Reproduce the rows from the very first line through the line containing "coordinates (492, 200).", including that line, and leave the pictures out.
Data supplied: Begin
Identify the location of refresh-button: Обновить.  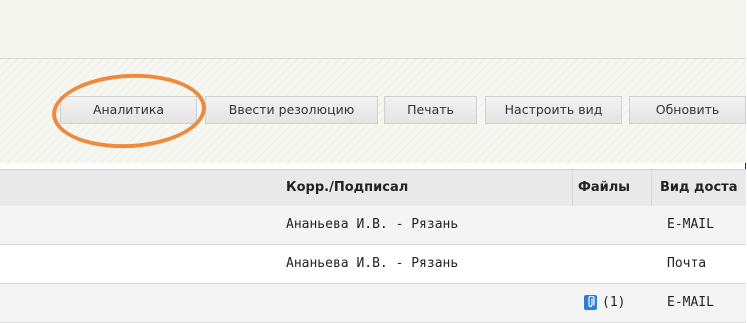
(688, 110).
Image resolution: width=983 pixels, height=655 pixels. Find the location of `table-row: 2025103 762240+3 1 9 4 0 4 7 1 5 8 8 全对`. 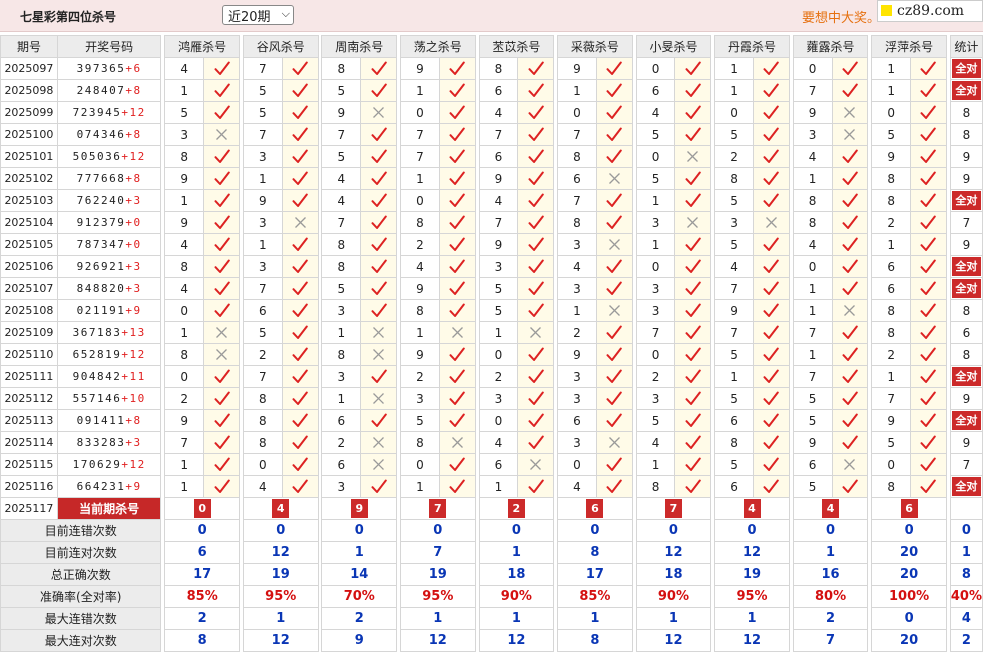

table-row: 2025103 762240+3 1 9 4 0 4 7 1 5 8 8 全对 is located at coordinates (492, 200).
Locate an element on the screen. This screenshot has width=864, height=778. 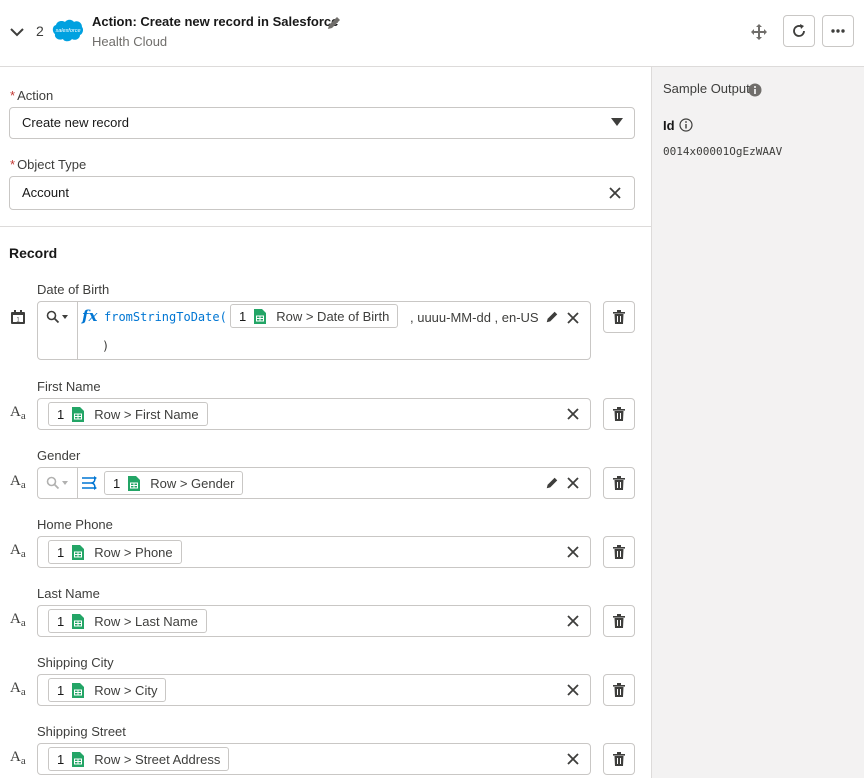
section-divider is located at coordinates (326, 226).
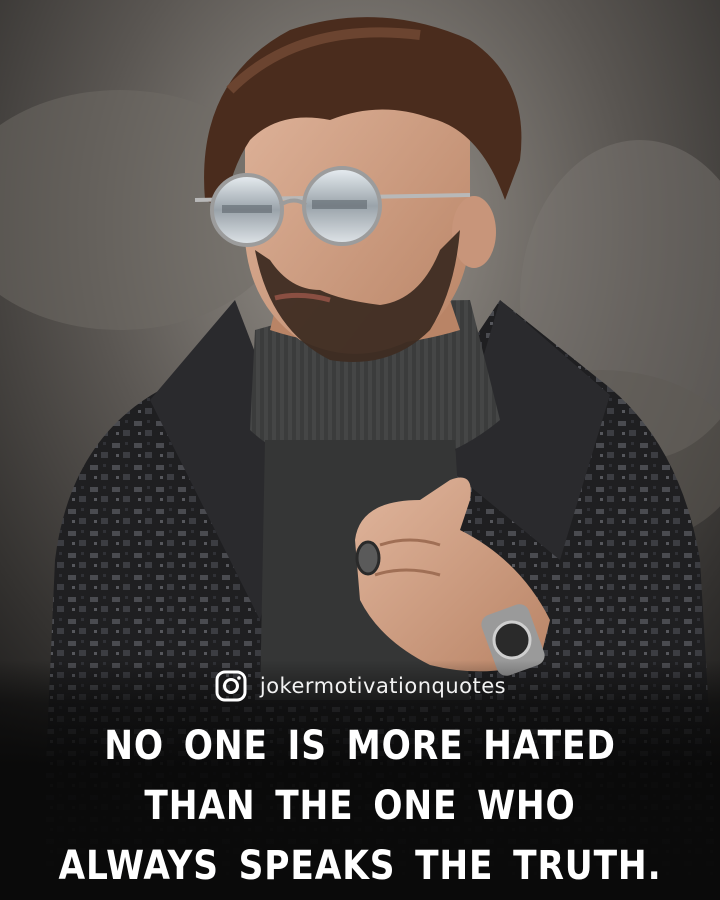 This screenshot has height=900, width=720. Describe the element at coordinates (383, 686) in the screenshot. I see `instagram-handle: jokermotivationquotes` at that location.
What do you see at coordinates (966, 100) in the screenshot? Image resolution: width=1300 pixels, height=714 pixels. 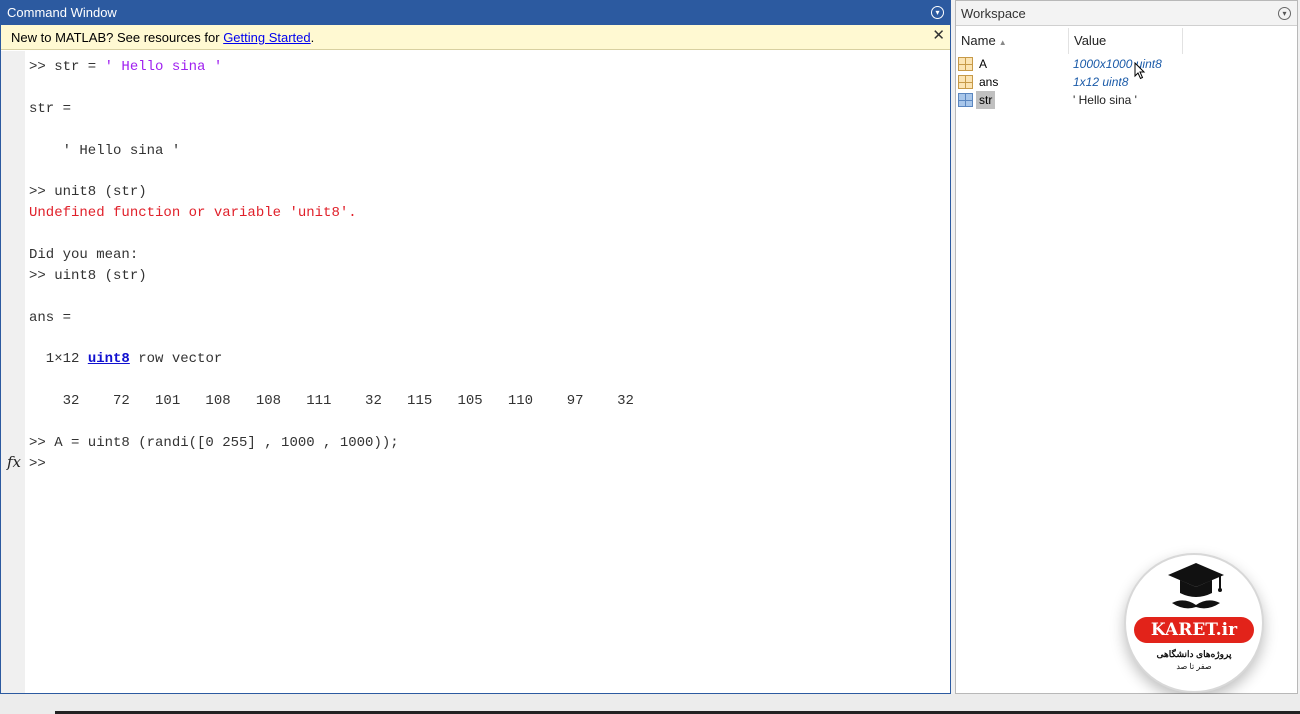 I see `char-icon` at bounding box center [966, 100].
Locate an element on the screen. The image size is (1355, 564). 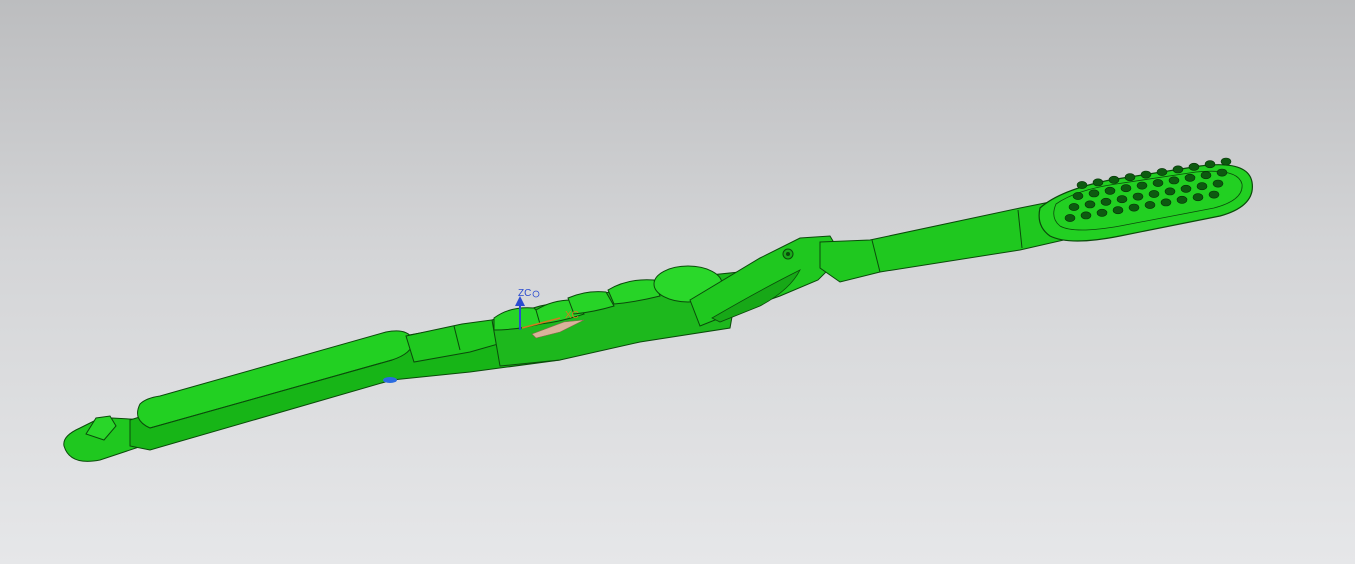
zc-label: ZC is located at coordinates (524, 294).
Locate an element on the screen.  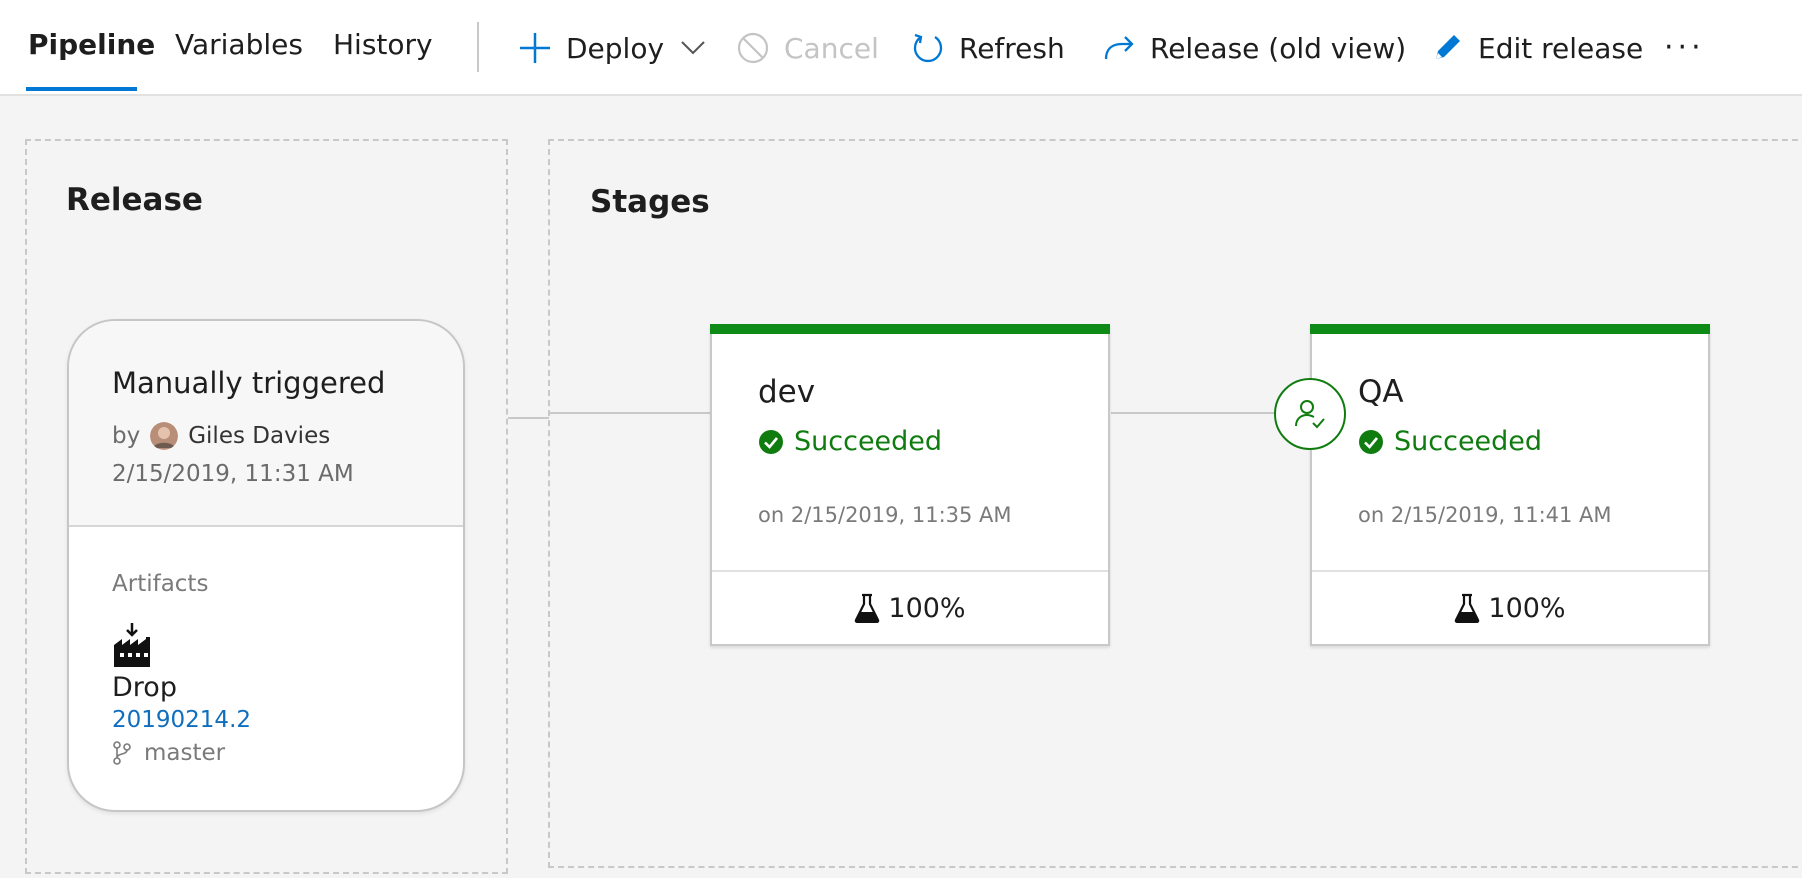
Data supplied: End
*Solution for this exercise*.
Identify the location of refresh-button: Обновить.  
(688, 110).
Image resolution: width=983 pixels, height=655 pixels. Find the location of `table-row: 2025103 762240+3 1 9 4 0 4 7 1 5 8 8 全对`. 

table-row: 2025103 762240+3 1 9 4 0 4 7 1 5 8 8 全对 is located at coordinates (492, 200).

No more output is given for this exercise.